Scale every coordinate in the answers by 1.2, rounding to whole numbers with halves going up, and write out again the lines from the one holding "This screenshot has height=244, width=852." through the last line, both ends included. Give only those lines, with their requests, and leave the pictures out.

- Data section
= = = = =
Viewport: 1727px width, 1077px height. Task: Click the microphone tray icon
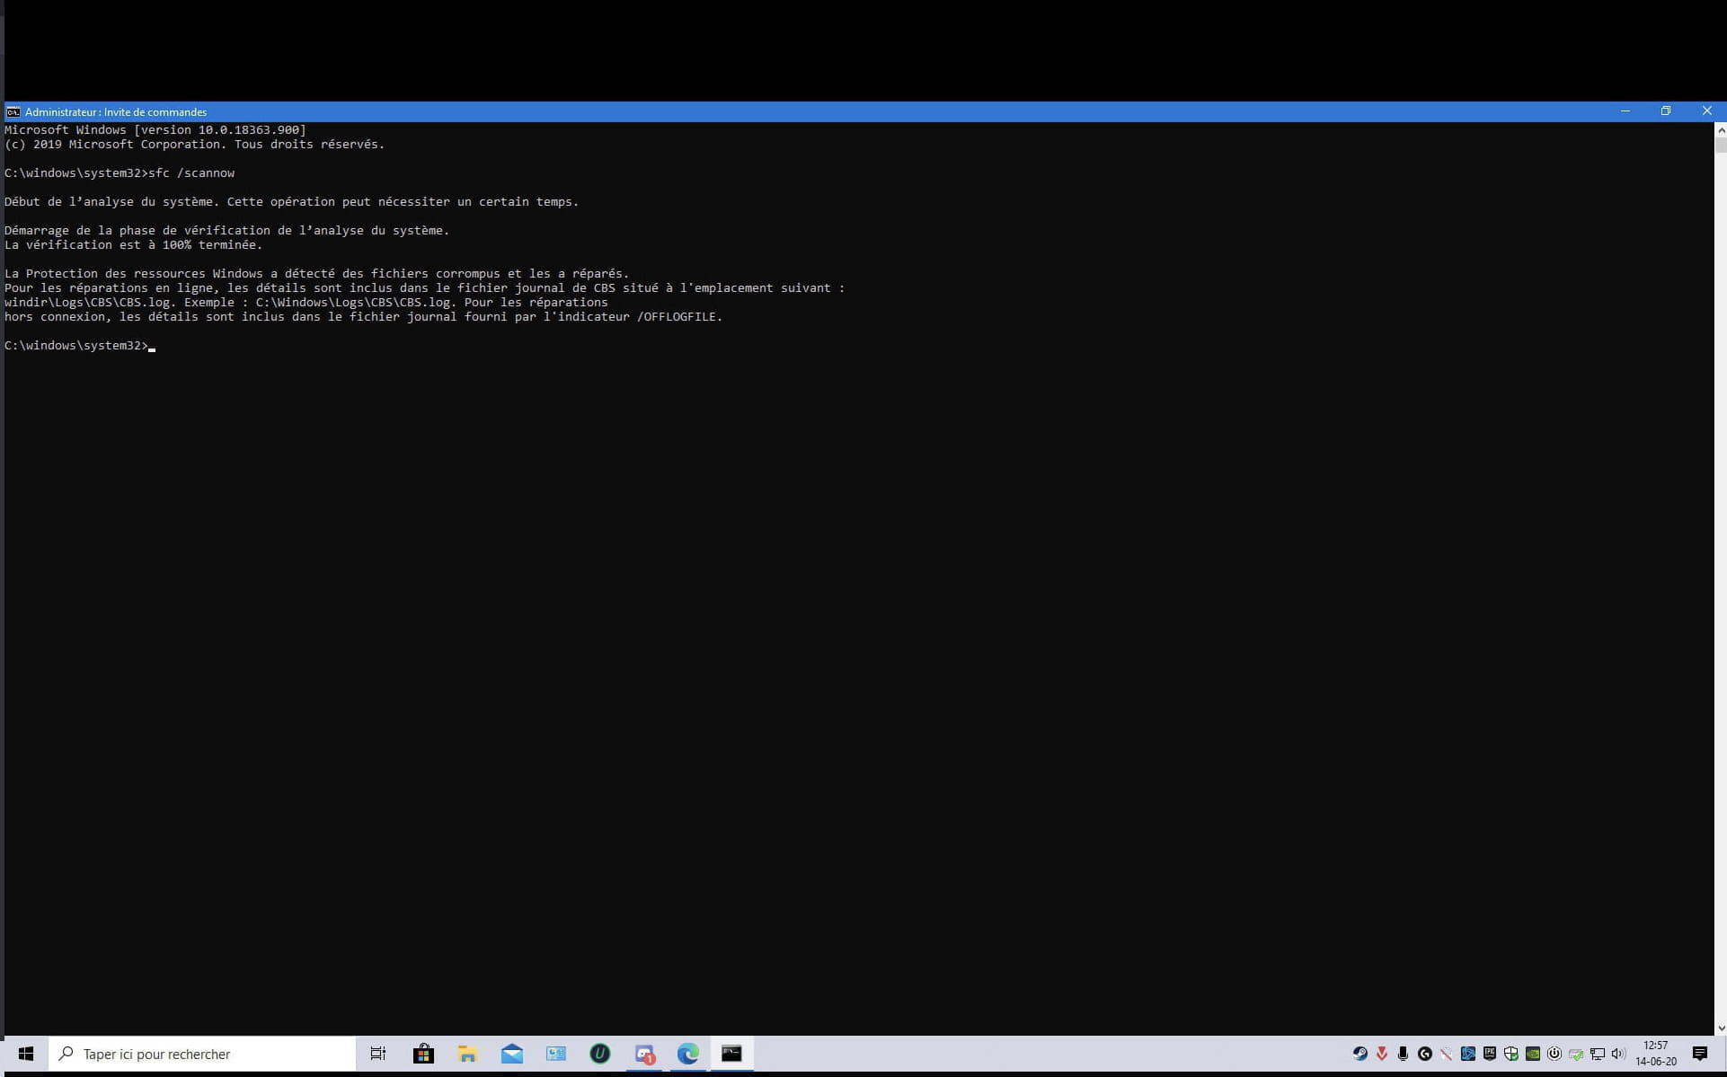click(1403, 1054)
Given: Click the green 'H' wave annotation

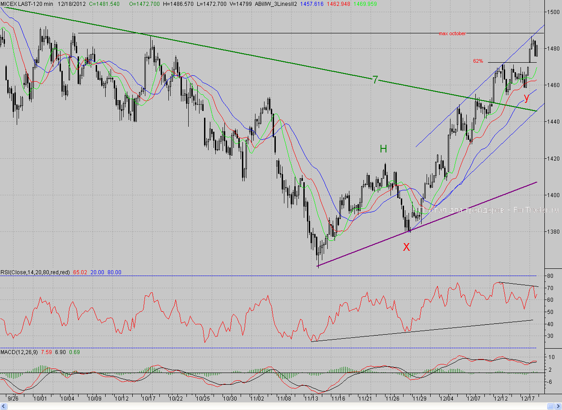Looking at the screenshot, I should tap(383, 149).

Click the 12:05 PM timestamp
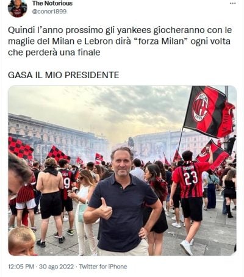tap(21, 267)
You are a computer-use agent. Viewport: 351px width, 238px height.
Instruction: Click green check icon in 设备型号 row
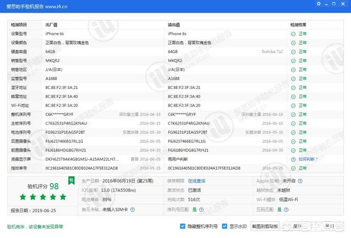click(293, 33)
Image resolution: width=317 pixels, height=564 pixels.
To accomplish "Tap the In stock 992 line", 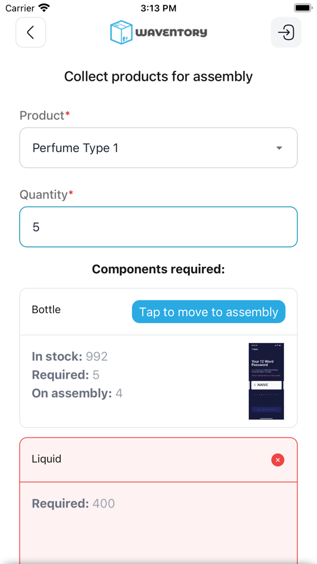I will [70, 356].
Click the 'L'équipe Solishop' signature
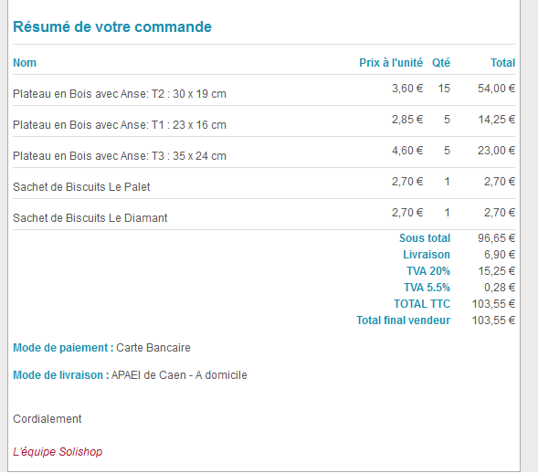 point(58,452)
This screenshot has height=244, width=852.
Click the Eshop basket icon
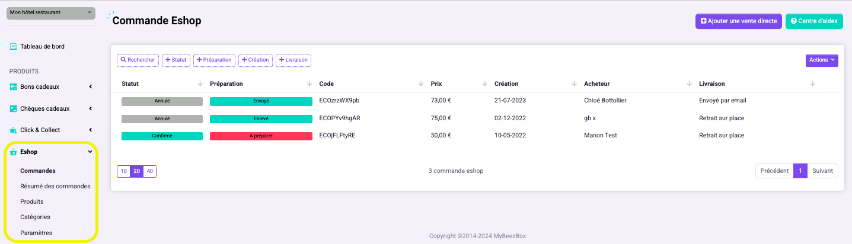click(x=13, y=152)
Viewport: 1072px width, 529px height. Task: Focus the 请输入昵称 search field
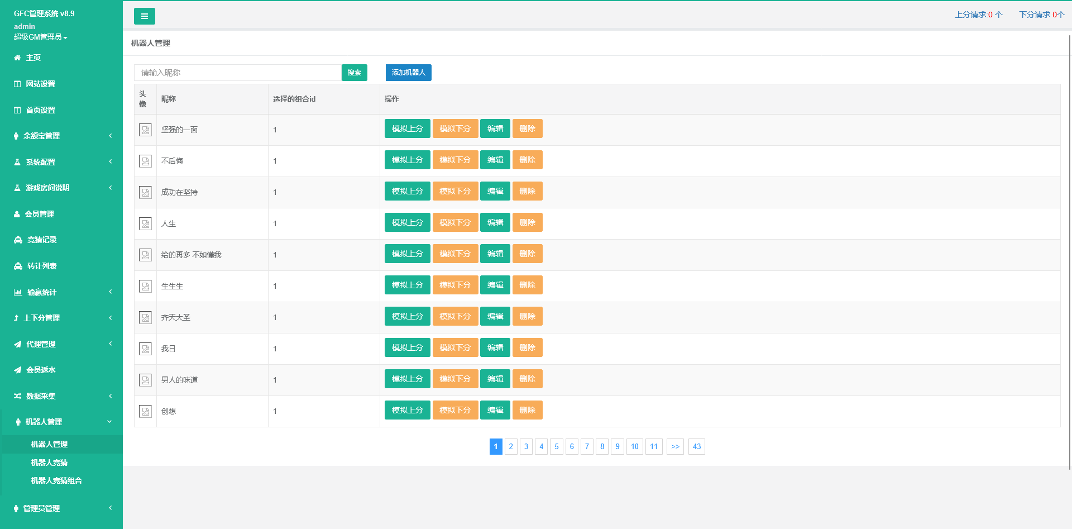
= = = = =
- Output of the exercise
This screenshot has height=244, width=852.
Click the Eshop basket icon
click(x=16, y=182)
Viewport: 1072px width, 529px height. Task: Focus the 请输入昵称 search field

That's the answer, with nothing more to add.